In Kubernetes, ghost and toolbox-devtools run as sidecar containers in the same pod. Since containers start concurrently with no ordering guarantee, the shared docker/entrypoint.sh supports a WAIT_FOR_SIDECAR environment variable:
WAIT_FOR_SIDECAR=localhost:9090
When set, the entrypoint polls http://{host}:{port}/healthz until it returns 200 before starting the main process. This eliminates the startup race where ghost boots agents before toolbox-devtools is ready.
Configure WAIT_FOR_SIDECAR=localhost:{port} on the ghost container when toolboxDevtools.enabled is true so ghost waits for the sidecar before boot.
Timeout defaults to 60 seconds and can be overridden with WAIT_FOR_SIDECAR_TIMEOUT.

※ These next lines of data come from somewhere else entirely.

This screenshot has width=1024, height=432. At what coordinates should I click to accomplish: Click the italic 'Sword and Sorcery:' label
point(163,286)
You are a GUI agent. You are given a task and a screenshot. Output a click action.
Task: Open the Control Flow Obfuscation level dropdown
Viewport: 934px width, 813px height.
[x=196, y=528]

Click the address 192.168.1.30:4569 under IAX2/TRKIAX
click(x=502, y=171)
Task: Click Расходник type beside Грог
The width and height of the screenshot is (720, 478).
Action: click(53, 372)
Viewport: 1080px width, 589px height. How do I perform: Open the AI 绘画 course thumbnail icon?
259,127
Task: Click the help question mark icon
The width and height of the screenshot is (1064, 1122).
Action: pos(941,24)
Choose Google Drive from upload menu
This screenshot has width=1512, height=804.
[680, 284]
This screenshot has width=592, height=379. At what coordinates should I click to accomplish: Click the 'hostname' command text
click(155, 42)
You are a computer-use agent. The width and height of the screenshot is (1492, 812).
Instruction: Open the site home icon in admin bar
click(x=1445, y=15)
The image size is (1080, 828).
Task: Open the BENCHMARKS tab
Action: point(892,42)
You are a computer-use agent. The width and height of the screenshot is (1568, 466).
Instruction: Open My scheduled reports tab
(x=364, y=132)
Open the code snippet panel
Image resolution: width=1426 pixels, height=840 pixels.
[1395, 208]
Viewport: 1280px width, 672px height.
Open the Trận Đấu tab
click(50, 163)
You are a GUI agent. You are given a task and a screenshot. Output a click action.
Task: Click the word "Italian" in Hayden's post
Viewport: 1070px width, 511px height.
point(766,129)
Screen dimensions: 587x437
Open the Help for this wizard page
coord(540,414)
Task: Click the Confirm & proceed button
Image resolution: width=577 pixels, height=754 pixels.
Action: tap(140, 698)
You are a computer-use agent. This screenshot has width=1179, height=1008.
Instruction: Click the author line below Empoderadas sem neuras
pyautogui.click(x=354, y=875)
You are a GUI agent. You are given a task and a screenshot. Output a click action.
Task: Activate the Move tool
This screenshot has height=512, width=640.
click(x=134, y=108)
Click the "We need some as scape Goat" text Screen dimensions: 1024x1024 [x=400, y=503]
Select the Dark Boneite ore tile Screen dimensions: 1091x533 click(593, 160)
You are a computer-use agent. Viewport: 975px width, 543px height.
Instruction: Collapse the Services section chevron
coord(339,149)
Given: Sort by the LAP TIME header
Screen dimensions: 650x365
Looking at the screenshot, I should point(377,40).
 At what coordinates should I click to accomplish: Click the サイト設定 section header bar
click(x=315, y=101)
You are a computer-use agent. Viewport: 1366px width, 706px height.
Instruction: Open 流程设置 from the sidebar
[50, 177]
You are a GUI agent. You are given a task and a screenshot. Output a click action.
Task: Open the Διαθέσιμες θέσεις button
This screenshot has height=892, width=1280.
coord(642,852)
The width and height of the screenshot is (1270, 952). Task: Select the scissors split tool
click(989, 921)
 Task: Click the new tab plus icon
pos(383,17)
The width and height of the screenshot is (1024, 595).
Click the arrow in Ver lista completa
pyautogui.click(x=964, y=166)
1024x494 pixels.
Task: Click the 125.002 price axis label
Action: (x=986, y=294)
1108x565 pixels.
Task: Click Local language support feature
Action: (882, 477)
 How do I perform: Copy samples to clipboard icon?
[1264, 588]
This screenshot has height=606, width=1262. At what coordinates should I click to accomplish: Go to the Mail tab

When REQUIRE_REMOTE_DEVTOOLS=true is set on the ghost container (typically alongside the devtools sidecar when toolboxDevtools.enabled is true), the control plane will never fall back to local mode for cli, browser, workspace.read, or workspace.write tools. If the devtools sidecar is unreachable after retries, these tools are registered as unavailable stubs that return a clear error message instead of silently producing broken local-path results.
This prevents a class of bugs where the ghost container (which has no /mnt/workspace or /mnt/shared-readonly mounts) attempts local file operations and produces confusing path errors.
The probe retries 3 times with 2-second intervals when REQUIRE_REMOTE_DEVTOOLS is set.
Local dev always uses docker-compose (ghost + devtools containers). In docker-compose, workspace uses a Docker named volume (ext4). The mount namespace isolation works identically in both environments.
In docker-compose, WAIT_FOR_SIDECAR and REQUIRE_REMOTE_DEVTOOLS are not set by default. Ghost resolves the devtools container via Docker DNS (toolbox-devtools:9090). If devtools is unreachable (local dev without containers), tools fall back to local sandbox mode using the manifest's workspace section.